The Psychology Behind Immersive Experiences
The effectiveness of immersive marketing stems from how the brain processes participatory versus passive experiences. When consumers actively engage with a brand rather than simply observe it, they form stronger neural pathways associated with that interaction.
Sensory experiences trigger emotional responses more effectively than visual or auditory information alone. A consumer who virtually walks through a hotel, hears the ambient sounds, and experiences the spatial layout forms a more complete mental model than someone who views photographs. The brain treats the virtual experience as closer to real memory than abstract information.
“Traditional advertising creates awareness,” says Grifo. “Immersive experiences create relationships. There’s a massive difference between knowing a product exists and feeling like you’ve already used it.”
James Grifo, Owner and CEO of Audio Visual Nation, commented:
“Brands don’t need unlimited budgets to start integrating immersive elements.
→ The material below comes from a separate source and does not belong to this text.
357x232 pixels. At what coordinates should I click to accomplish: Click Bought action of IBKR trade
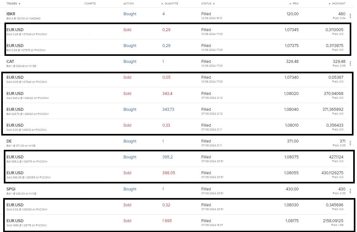point(130,14)
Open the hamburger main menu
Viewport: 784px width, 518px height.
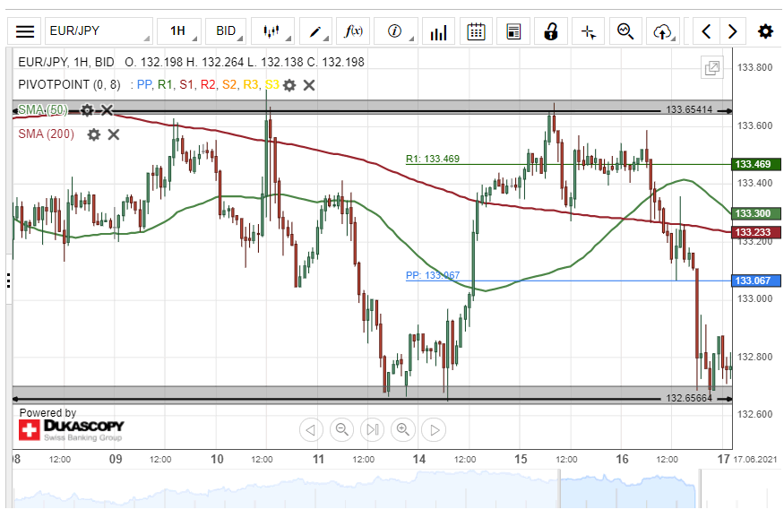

The key is identifying which touchpoints in your customer journey would benefit most from participatory experiences. A product launch might use VR to let people explore features before the physical release. A retail space could add AR try-on capabilities. Even a corporate event can incorporate interactive projection mapping to transform presentations into experiences.
“Start by asking what you want people to remember. If it’s how your product feels in their hands, consider haptic demos. If it’s the atmosphere of your brand, look at environmental design and scent. Technology should serve the story you’re telling, not overshadow it.
“The most successful immersive campaigns we’ve supported share one trait: they give consumers agency. People want to explore, make choices, and interact on their terms. Brands that design experiences around participation rather than presentation will build stronger connections and see better conversion rates going into 2026.”